A plat.

L’homme qui Tombe, Don Delillo, 2008, Acte sud

hommmequitombeOn vénère ici et là la capacité de l’Amérique à traiter sans gêne et rapidement de sa propre Histoire. Dans cette optique L’Homme qui Tombe recevra son lot de louange, 7 ans après les tours jumelles.

DeLillo, connu pour surtout pour Outremonde, gros pavé-roman totale tel qui fait – à raison – la fierté de la littérature américaine (Pychon, Powers, Wallace) et tel qu’on en voit éclore dans le meilleur de la littérature contemporaine (Joyce, Bolano, Littell), nous gratifie ici d’un drame sentimental plus intimiste et accessible. La reconstruction d’un couple dont l’un des deux est une victime plus immédiate que l’autre des attentats.
Il faut reconnaître la beauté du titre, en lui-même et en référence à la meilleure figure du roman : un acrobate qui tombe au milieu de ces concitoyen, au milieu de la ville et quelque part aussi, au milieu de l’histoire, à l’improviste, comme un évènement d’effroi et de brusquerie, non dénué d’une poésie inavouable, gênante au vue des circonstances : celle des corps en mouvement vers la chute. Si le livre n’est qu’un prétexte à l’apparition de cette invention iconoclaste, alors il faut le lire et recueillir la pertinence du geste. On doute pourtant.
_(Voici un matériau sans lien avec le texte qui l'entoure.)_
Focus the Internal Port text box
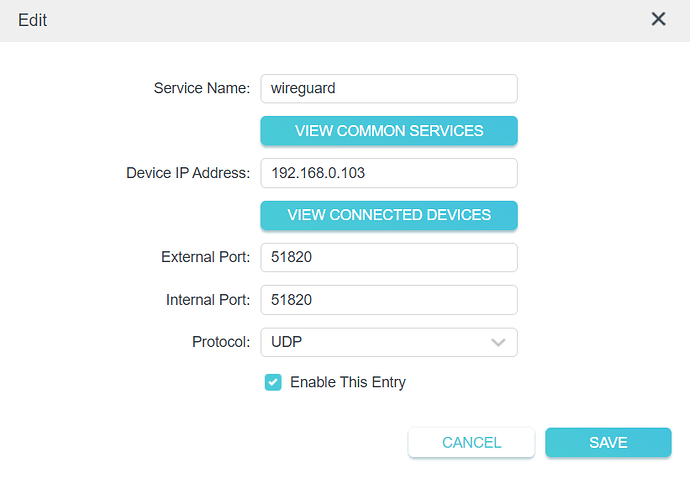Image resolution: width=690 pixels, height=494 pixels. [x=388, y=300]
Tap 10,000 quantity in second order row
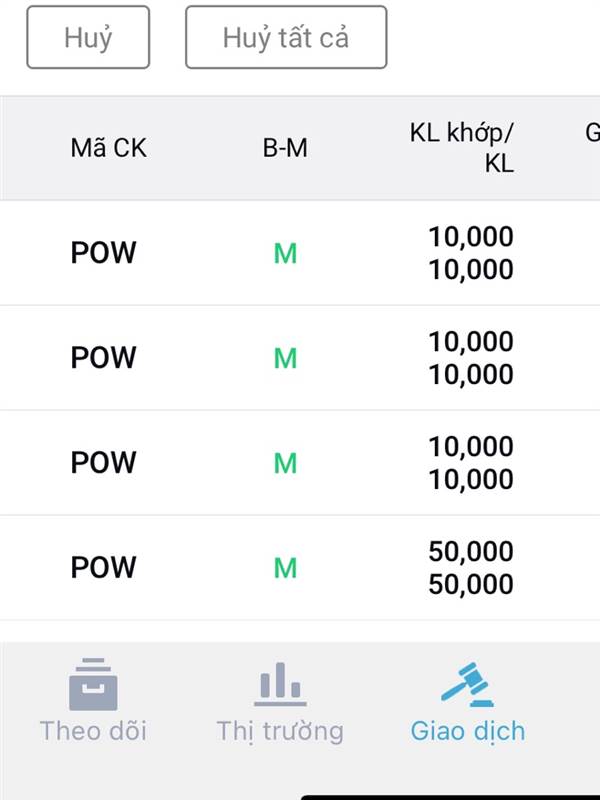Screen dimensions: 600x800 [x=471, y=358]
Pourquoi présenter cette histoire de couple sous fond de divergence existentielle et idéologique absolument artificielle et gauche dans leur intervention ? S’il règne une atmosphère fantomatique et éthérée dans les dialogues et les personnages de L’Homme Qui Tombe (et qui en fait son charme), il y règne aussi un retour sur forcé, un fantasme de réflexion, sur l’événement, sur soi et sur l’Histoire qui in fine présente moins un compte rendu réaliste de l’état de l’Amérique et de son peuple que le compte rendu – par l’absurde et au dépend de l’auteur – de ce que DeLillo voudrait qu’elle soit : une Amérique perdue mais civilisée, gangrénée mais saine, secouée mais stable. Or ce n’est pas l’histoire de couple – aussi bien traitée et écrite soit-elle – mais les deux tours écroulées en arrière fond qui sont censés construire l’apport du livre. Le livre peine alors à éclaircir son sujet et constitue finalement une analyse réflexive dont il semble que l’auteur lui-même n’avait pas besoin de produire mais devait – pour défendre cette réputation dont nous parlions en premier – produire.
La figure de l’acrobate et la description de ses happenings en dit bien plus long et avec bien plus d’élégance et de justesse que les 299 autres pages qui, à force de présenter un idéal de conduite qui oublie de se déclarer lui-même comme un simple idéal, finissent par agacer. Comme un tableau trop beau, comme Disneyland peut agacer, comme la pelleté de film français façon Faubourg 36 peut agacer.
On finit par souhaiter que cet homme cesse de tomber et de nous rappeler  l’échec du livre.

~ par retoursur le décembre 3, 2008.